When Edward Gibbon wrote his “General Observations On The Fall Of The Roman Empire In The West”, he assumed a general trend to the rise and fall of civilisations. According to his argument, the empire’s decline was a natural sequel to its “immoderate greatness.”1 The pertinent question was not why a given civilization collapsed, but how it had survived in the first place. Gibbon had the idea that once great civilisations—societies with complex sociopolitical systems and distinct cultural traditions2—achieve a certain level of sophistication, they must inevitably decline and fall. This theory is attractive for its similarity to the pattern of human life and death. However, unlike the singular reason usually given for human death, the causes of collapse are extremely diverse. They are complicated by the fact that the collapse of some great civilisations may occur over decades or even centuries, such as that of the Roman Empire or the Classic Maya. In such cases, “collapse” may take the form of gradual transformation of one sociopolitical system to another, such as the transference of Mayan culture from the southern to the northern Yucatan, or from the Classical to the Postclassical period.3
To avoid equating “collapse” with “transformation”, the collapse of a civilisation should be defined as a process in which political institutions cease to function, cultural expressions either disappear or lose coherence, and social systems disintegrate so that only the most basic structures remain.4 Cultural and social deterioration follow political demise and are the true expressions of collapse. Aspects of deterioration, including human suffering, depopulation, abandonment of homesteads, and loss of complex cultural expression, are the manifestations by which collapse can be evaluated. By such standards, civilisations such as the Western Roman Empire and the Classic Maya did collapse, in the fifth and seventh to ninth centuries respectively.
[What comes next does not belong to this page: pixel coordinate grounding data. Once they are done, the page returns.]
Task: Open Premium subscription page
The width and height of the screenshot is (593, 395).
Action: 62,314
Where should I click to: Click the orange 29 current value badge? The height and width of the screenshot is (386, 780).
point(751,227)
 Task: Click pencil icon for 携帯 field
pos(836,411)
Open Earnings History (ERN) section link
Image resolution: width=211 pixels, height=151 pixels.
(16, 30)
This essay argues that a civilisation collapses due to the depletion of one of its most essential resources, a resource which, when depleted and not quickly resupplied, leads to collapse. If a civilisation’s survival is dependent on agricultural production, environmental resources may be considered an essential resource, as in the case of the Classic Maya. Military strength may be considered such a resource if a civilisation’s survival is dependent on its success over hostile neighbours or in civil war, as in the case of the Western Roman Empire. The Western Roman Empire and the Classic Maya collapsed because they did not or could not replenish their exhausted essential resources at a sustainable rate. For the Western Roman Empire, downsizing the military was impossible due to the necessity of defence; the alternative, replenishment, was equally impossible due to lack of manpower and funding. The Classic Maya likewise failed to lower their usage of environmental resources due to the necessity of agricultural production in support of a burgeoning population, while replenishment was hampered by environmental damage, possible climate change, and allocation of resources to unproductive construction programs.5
Classic Maya
The Classic Maya lived in the southern Yucatan and were at the height of their civilization around 600 AD.6 Like the Romans, they had an agrarian economy. Unlike the Romans, who replenished their resources more through expansion than production, the Maya’s essential resource was agricultural production. It provided sustenance for the large workforce required for agricultural practices and the building of monuments, as well as the royal and warrior classes.7 Like the churchmen of the later Roman Empire, the Maya elite were economically unproductive—they took war spoils, which did not seem to have contributed to the overall Maya economy8—but nevertheless demanded ‘luxury goods’ such as exotic materials from tribute or trade, as well as monuments built by the lower classes.9
A common theory suggests the Classic Maya collapsed as a result of an increasing population demanding an increase in production yet disabling it through environmental damage. Population growth, especially amongst the elite classes, led to an increase in the number of unproductive individuals who had to be supported by an agricultural surplus. To meet the demand, the Maya deforested the lowlands to create space for agriculture.10 Deforestation, however, led to soil erosion, which damaged the irrigation system further. The land itself was infertile, made up of shallow clay soils that were difficult to cultivate.11 The problem may have been exacerbated by construction programs, which increased the demand for sustenance but could not contribute to agricultural productivity.12 All these factors meant that the growing population could not be adequately supported; the population had exceeded the carrying capacity allowed for by the current agricultural system and natural conditions. Depletion of agricultural resources resulted in depopulation, abandonment of homesteads, deterioration of social structures, and, ultimately, the disappearance of Classic Maya culture in the southern Yucatan.13
Western Roman Empire
Since the political and social stability of the empire depended upon its ability to defend itself, military power was the empire’s essential resource. Roman expansion of territory in Central Europe often meant a significant intake of economic resources which strengthened the army, but “the causes of destruction multiplied with the extent of conquest.”14 A long border brought the Romans into more frequent contact with their Germanic neighbours and thus increased the demand for constant military presence. As a result, more soldiers were needed, but by the fifth century, there were not enough troops to adequately protect the frontier and fight major campaigns against internal and external enemies at the same time.15 The decline in Roman military power may be attributed to a shortage of trained recruits,16 lack of funding, as well as the growing power of Rome’s enemies.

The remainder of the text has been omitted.